After several such performances, a rolling buzz started
to circulate about the petite young lady with the cool
guitar technique and the sultry, bluesy voice. One quickly
enraptured fan was Harith Abdullah, proprietor of local
record label The Rev Records.
“Everyone
plays guitar and sings,” says Abdullah, “but some people
have a certain extra something that you can’t put your
finger on. . . . She just seems like she inhabits her
music; that it’s not something she does, but an essential
part of her being. I know it sounds ridiculous, but the
moment you see her play, this sentiment is undeniable.
So last year, when I started The Rev up, Ashley was one
of my first thoughts.”
Dala,
released by The Rev Records last month and the subject
of a CD-release party this Saturday at Valentine’s, was
recorded—as part of a class project—by Saint Rose alumnus
(and Pond’s boyfriend) Ryan Slowey, who also contributed
lead guitar on “We Don’t Give Up.” Saint Rose vocal coach
Kelly Bird provided harmony on Dala’s opening track,
“Too Low.”
“This
recording is a compilation of songs I wrote between 2004
and 2006,” Pond explains. “I wanted to make a really succinct
album, minimal in instrumentation, and decidedly personal.
Dala was a title I came up with based on a song
I wrote called ‘The Dala Horse.’ It’s a symbol of holding
on and letting go.”
A touch of the supernatural had a profound effect upon
one of the album’s most intriguing songs.
“‘We
Don’t Give Up’ was written two winters ago,” says Pond.
“My aunt had just passed away, and I was feeling defeated.
She was a brilliant woman, and I admired her tremendously.
It was such a blow.
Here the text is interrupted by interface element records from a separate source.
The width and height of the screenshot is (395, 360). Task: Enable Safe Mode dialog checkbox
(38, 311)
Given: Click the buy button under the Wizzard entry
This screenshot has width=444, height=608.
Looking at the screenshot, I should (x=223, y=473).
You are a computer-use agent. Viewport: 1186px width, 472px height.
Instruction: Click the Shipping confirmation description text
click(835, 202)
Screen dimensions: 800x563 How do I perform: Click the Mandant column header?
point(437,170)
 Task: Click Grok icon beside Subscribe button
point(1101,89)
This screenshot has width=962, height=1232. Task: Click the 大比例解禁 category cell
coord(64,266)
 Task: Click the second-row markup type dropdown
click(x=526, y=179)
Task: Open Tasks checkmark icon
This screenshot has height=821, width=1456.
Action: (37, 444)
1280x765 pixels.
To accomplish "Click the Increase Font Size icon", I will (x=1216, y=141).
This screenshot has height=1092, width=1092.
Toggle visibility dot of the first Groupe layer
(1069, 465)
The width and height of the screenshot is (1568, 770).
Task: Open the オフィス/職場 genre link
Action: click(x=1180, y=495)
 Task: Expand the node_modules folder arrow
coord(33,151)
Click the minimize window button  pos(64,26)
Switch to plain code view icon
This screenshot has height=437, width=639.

Some time went by after her passing,
and then I had this strange dream—strange in that seeing-dead-relatives
sort of way. In the dream, I was sitting in an empty auditorium.
My aunt sat down beside me, looked me square in the face
and said, ‘If you’re going to do it, just do it.’ It’s
just a dream, but it reminded me of something she might
say. That ‘take charge’ kind of mentality. It was a push
in what I think is the right direction.”
Speaking of new directions, Pond has also started to broaden
her music’s framework by bringing new musicians on board.
“I’ve been working with Sarah Clark [of area rock band
Charmboy] on bass and Scott Smith on drums,” she says.
“It’s really coming together well, and I’ll be featuring
them on a few new songs I’ve written at the CD-release
show.”
With appearances and airplay on local radio stations like
WAMC and Exit 97.7, and a win for Metroland’s Best
New Solo Artist in this year’s Best Of issue, Pond’s budding
musical career has been gaining an impressive amount of
momentum. To Abdullah, it’s a testament to Pond’s personality
as well as her innate talent.
“Ashley
is a dream to work with. She’s motivated and hard-working,
and she has such clearly defined goals. She knows what
she wants done and she has no trouble communicating that
to us. I just couldn’t be happier about this record.”
For Mac Haffie, Dala is part of what he first noticed
long ago in that school cafeteria performance. “She has
always had great vocals, but her skill on the guitar and
tone of her playing has just exploded. . . . Ashley Pond
is truly a musical force to be reckoned with.”
Ashley
Pond will celebrate the release of her debut CD, Dala,
Saturday (Oct. 6), at Val en tine’s (17 New Scotland Ave.,
Albany), with special guests Space Lounge and Sgt. Dunbar
and the Hobo Banned. Doors open at 8 PM. Admission is
$5, and CDs will be available for a discounted price.